Welcome to one of BYU’s three newest general education and honors courses, which invite students to explore the connections between two disciplines: physical science and culture, social science and art, or biology and
letters. In this section Gill and Matthew E. Mason, associate professor of history, are addressing the causes and consequences of revolution.
“So let’s look at this historical view of revolution like a biologist,” Gill suggests. Any revolution—political, cultural, or technological—is preceded by “a motivating factor, some sort of inefficiency in the system,” he says.
“When in life are you most likely to perceive inefficiencies? It’s 18 to 25, as your frontal lobe is being developed. When you are young, you are cued up in terms of your neurobiology to see this and to push for revolution; that is when you are most likely to be willing to self-sacrifice for the good of an idea.”
After weeks of insights from history, students are ready to explore today’s digital revolution. For two weeks they adopt the role of digital revolutionaries, shunning paper and pen and voice calls for blog discussions, e-mail, texting, and Skype. The next two weeks, they become counter-revolutionaries, leaving their phones at home whenever practical, writing in analog journals, making personal visits instead of calling, reading books, and doing research in the library stacks. The final two weeks, they are reformers, working to find a balanced approach.
Mason says that this experiential element ended up being “the thing we did that had the biggest impact on the students, getting many of them to be more thoughtful about how they interact with the revolution in their lives.”
And commenting on blogs or engaging in lively class conversations, they were able to be more thoughtful interacting with others’ views. Gill says it’s exciting when students realize that those with differing opinions are not “dumb,” but rather “their brains are actually responding and adapting to their experiences.”
Student Amanda Berg (’17) agrees. “I think the thing that changed most for me is my willingness to understand other people’s opinions better,” she says. “This has helped me to understand that it is past experiences which cause people to think a certain way.”
How to understand and appreciate different perspectives was a lesson even Gill and Mason learned in teaching the experimental class. “Dr. Mason presented this really compelling argument of ‘this is what a revolution looks like,’” says Gill. “When we switched places a bit, I wanted to try to fit my view of science into that model. And the real insight came that it was different.”

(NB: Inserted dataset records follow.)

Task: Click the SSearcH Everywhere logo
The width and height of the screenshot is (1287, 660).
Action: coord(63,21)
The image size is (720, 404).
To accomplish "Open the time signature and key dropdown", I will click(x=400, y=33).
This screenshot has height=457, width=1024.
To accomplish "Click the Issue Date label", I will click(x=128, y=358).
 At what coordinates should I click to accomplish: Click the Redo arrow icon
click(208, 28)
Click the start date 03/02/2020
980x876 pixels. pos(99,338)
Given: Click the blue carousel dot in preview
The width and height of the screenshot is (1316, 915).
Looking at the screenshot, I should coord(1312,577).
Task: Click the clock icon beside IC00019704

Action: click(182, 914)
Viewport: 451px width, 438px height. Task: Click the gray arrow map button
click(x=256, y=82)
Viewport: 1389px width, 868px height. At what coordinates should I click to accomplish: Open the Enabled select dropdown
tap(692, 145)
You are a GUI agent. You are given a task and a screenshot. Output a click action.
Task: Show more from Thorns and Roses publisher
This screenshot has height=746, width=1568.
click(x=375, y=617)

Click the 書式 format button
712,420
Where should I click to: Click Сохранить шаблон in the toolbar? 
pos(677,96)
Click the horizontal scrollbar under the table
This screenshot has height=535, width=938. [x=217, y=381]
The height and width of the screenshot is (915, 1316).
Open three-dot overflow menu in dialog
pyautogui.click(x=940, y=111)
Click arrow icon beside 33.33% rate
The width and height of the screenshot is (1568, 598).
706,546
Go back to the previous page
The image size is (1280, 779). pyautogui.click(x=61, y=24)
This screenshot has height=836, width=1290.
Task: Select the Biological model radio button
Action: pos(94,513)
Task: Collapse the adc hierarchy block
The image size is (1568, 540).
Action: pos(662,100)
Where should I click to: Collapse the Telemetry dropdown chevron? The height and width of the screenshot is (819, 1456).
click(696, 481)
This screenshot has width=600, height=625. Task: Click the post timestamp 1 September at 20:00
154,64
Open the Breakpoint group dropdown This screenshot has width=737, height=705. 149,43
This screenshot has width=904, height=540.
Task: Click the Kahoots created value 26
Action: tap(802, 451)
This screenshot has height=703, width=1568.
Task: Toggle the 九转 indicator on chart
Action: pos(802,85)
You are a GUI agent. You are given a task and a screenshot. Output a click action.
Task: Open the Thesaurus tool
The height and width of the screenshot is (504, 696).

Gill found that in historical research, revolutions are displacing—an old model is replaced with something novel—whereas almost all scientific revolutions involve a synthesis, as in the case of evolution and genetics merging to form much of modern biology.
“When we were identifying gaps in our knowledge and filling them in, I think that’s when the students really perked up,” he says.
On the last day of class, Mason asks students if their views of revolutions have changed. “Before, I thought that revolutions were something in the past,” says Bret S. Blackham (’17). “Now I can analyze revolutions going on around me and see the consequences. What do I feel should happen? Can I do something about it?”